SEC seal and link to SEC home page.After completing a successful lyceum presentation, Donald Ryba shouted to the throngs of exiting students about the benefits of an internship with his 'company'-the federal government. "We'll show you things you won't see elsewhere."

Ryba illustrated his statement vividly in his February Accountancy Lyceum lecture when he gave students a regulatory perspective on public company audits-case by case. A senior staff accountant in the Division of Enforcement staff of the US Securities and Exchange Commission, Ryba talked about the shifting landscape of public company accounting due to Sarbanes-Oxley (SOX), described some themes and trends in the area of financial reporting, and cited certain criminal cases he was involved in and the enforcement climate of each case as well.

After Implementation

The implementation of SOX has re-configured the auditing terrain of public companies. Ryba described the pre-SOX era of the 80s and 90s as one in which public accounting firms focused less on audit services and more on services that were most financially lucrative. SOX has meant more regulation of public accounting and procedures; audit committees are now heavily involved in the audit process, and auditors must register with the PCAOB to do public company audits. "An audit really means an audit now," stated Ryba, and with that reality has come an increase in the necessity of his role.

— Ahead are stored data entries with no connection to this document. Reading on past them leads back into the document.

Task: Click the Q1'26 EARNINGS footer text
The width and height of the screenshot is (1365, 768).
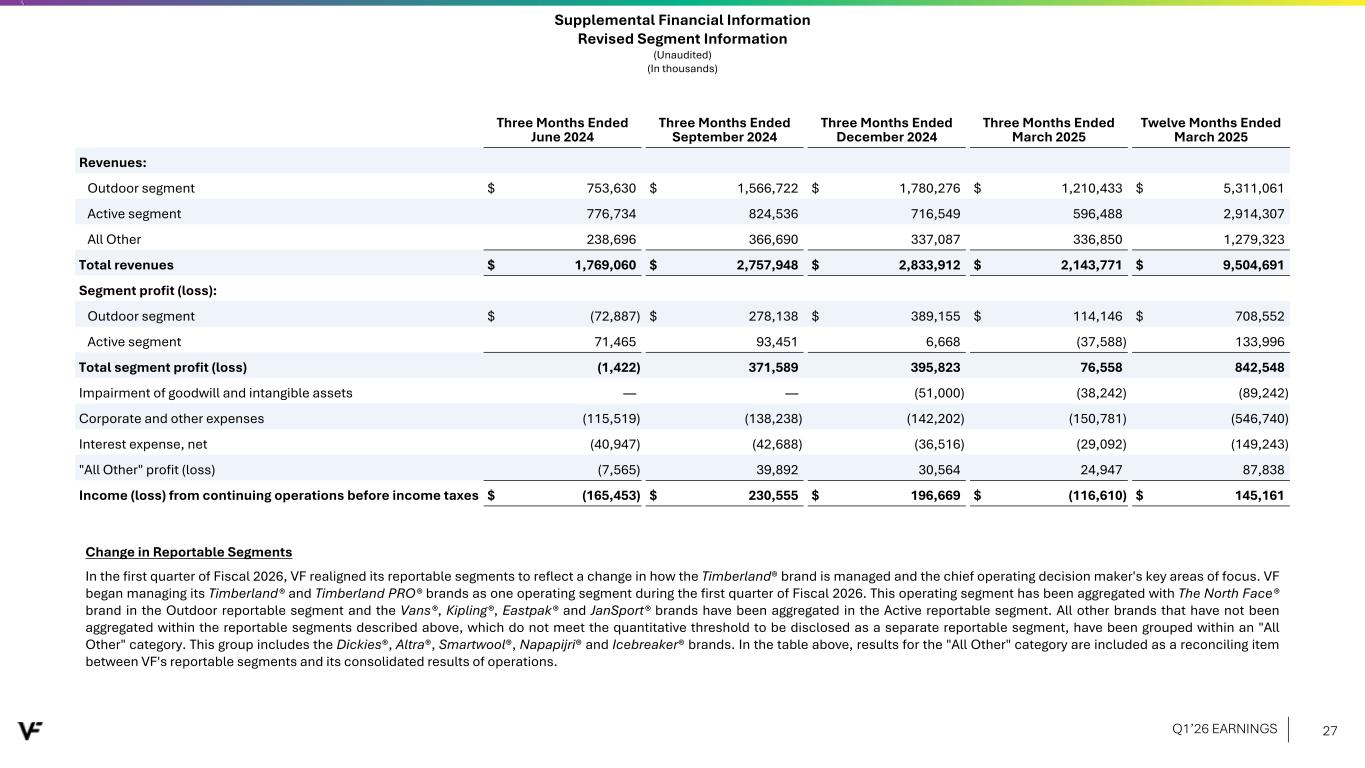Action: 1224,729
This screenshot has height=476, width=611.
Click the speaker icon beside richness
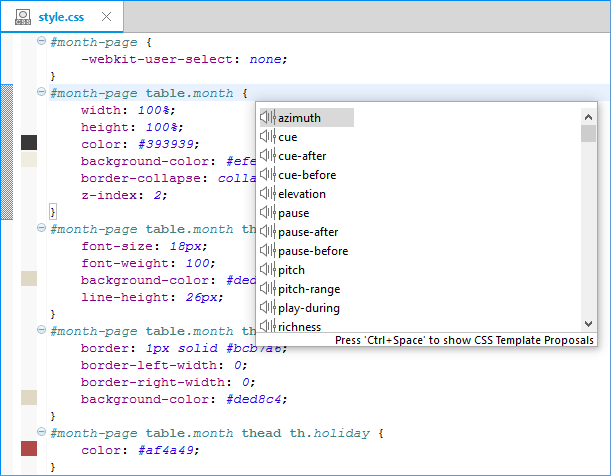click(267, 326)
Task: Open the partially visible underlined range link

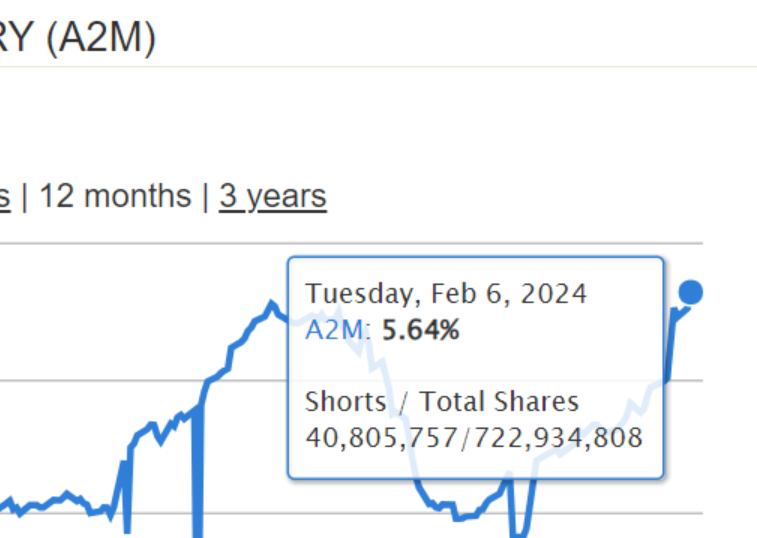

The environment for public accounting has changed dramatically, but the nature of that change has yet to be determined. "I consider myself to be in a growth industry; if change is for the better I'll be out of a job." According to Ryba, 179 disclosure actions were filed in fiscal year 2004, a number more than double that of the previous year. In the business of fraud prevention, no element is exempt from the Commission. "We investigate all types of industries, all sizes of corporations, all areas of the US, and the world, and all sizes of audit firms. We run the gamut."

Ryba mentioned some themes and trends in financial reporting. One is the need for coordination of the criminal authorities involved in cases of financial fraud. Each successful case requires the smooth cooperation of attorneys, inspectors, FBI agents, and local police. Another important issue has been the effort to expedite investigations by using technology and increasing staff. Ryba also noted that auditor independence remains a critical element of sound financial reporting.

Facing the Music

He ended his talk with some accounts of the consequences public companies faced when going against his employer's regulations. The license of an unlucky California audit partner was revoled after failing to book an audit adjustment for sport apparel bastion North Face. A Colorado auditor was fined and barred from practive before the SEC after being convicted for destroying the financial work papers of Sports Haley, maker of headgear for bicycling.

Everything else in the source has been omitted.